US president Donald Trump held out prospects of a negotiated reduction in high tariffs targeting key US trading partners while insisting that import taxes are here to say.
Trump via his social media platform said today he spoke with Vietnam Communist Party leader To Lam, who promised to cut their tariffs to zero on US products. Under the plan Trump unveiled on 2 April, US imports from Vietnam will be subject to a 46pc tariff.
Trump late Thursday told reporters that a deal on tariffs is possible "if somebody said that we're going to give you something that's so phenomenal." He mentioned a possible deal with China over the sale of social platform TikTok, which is owned by Chinese company ByteDance. "We have a situation with Tiktok where China will probably say, we'll approve a deal, but will you do something on the tariff?", Trump said.
The Trump administration is forcing ByteDance to sell TikTok to a US company, but Beijing must approve the sale.
"The tariffs give us great power to negotiate," Trump said.
But China's commerce ministry today unveiled a 34pc tariff on all imports from the US from 10 April, and vowed that no exemptions will be granted, unlike in its previous round of tit-for-tat tariffs on US commodities.
Trump on 2 April announced a 10pc baseline tax on all foreign imports starting on 5 April, while many major US trading partners would be subject to an even higher tax beginning on 9 April. Imports from the EU would be subject to a 20pc tariff beginning on 9 April and imports from China subject to a 34pc tariff in addition to the previously imposed 20pc tariffs.

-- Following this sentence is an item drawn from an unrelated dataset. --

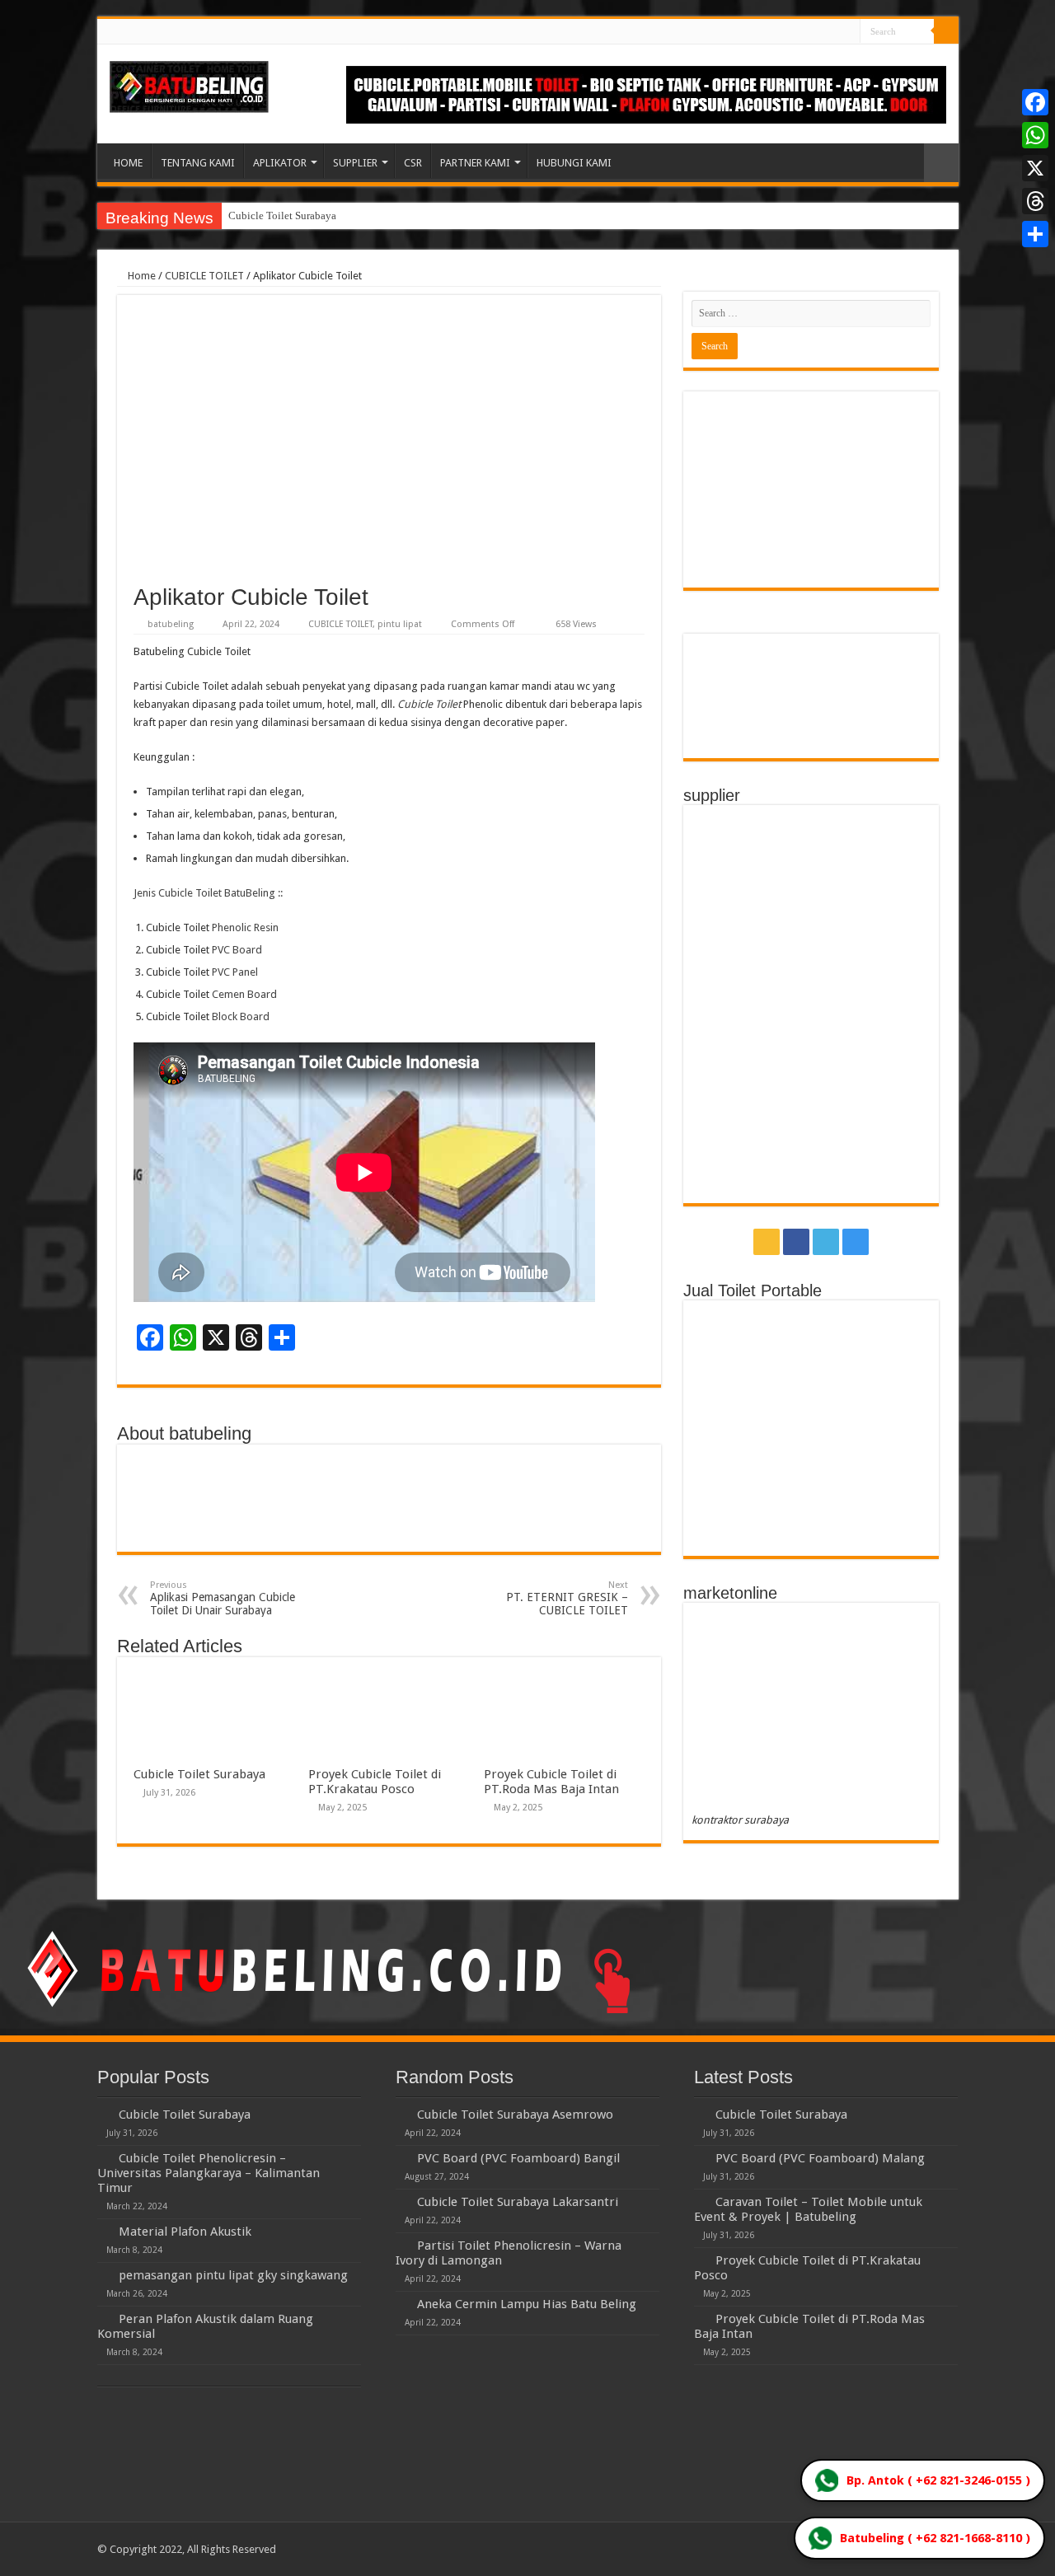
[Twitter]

"CHINA PLAYED IT WRONG, THEY PANICKED - THE ONE THING THEY CANNOT AFFORD TO DO!", Trump said on social media after the announcement from Beijing.
Trump's executive order exempted energy commodities and many critical minerals from new tariffs, as well as trade already covered under the US Mexico Canada free trade agreement (USMCA).
But oil and stock markets continued to slide today as economists and investors concluded that the US tariffs and potential foreign counter-measures would lead to a protracted trade war and reduce economic growth globally.
The latest tariffs are likely to cut global growth rates by 0.5 percentage points and reduce US GDP growth by 1pc in 2025-26, analysts with investment bank Standard Chartered said in a note to clients today.
Federal Reserve chairman Jay Powell, speaking at a conference in Arlington, Virginia, today, warned that the latest bout of tariffs will lead to "higher inflation and slower growth." IMF executive director Kristalina Georgieva issued a similar warning on Thursday evening.
Trump retorted via his social media platform that "This would be a PERFECT time for Fed Chairman Jerome Powell to cut Interest Rates."
What's next?
Despite touting possible deals to avoid high tariffs, Trump also said today that investors planning to move manufacturing to the US should expect no changes in his tariff policies.
Trump's cabinet also struggled to articulate what comes next, with commerce secretary Howard Lutnick saying that Trump would not lift the tariffs announced this week, while treasury secretary Scott Bessent said deals over tariff levels were possible.
Secretary of state Marco Rubio, speaking to reporters on a trip to Brussels, Belgium, said that "it's not fair to say that the economies are crashing — markets are crashing because markets are based on the stock value of companies who today are embedded in modes of production that are bad for the US.
"The markets will adjust business around the world, including in trade," Rubio said. "They just need to know what the rules are."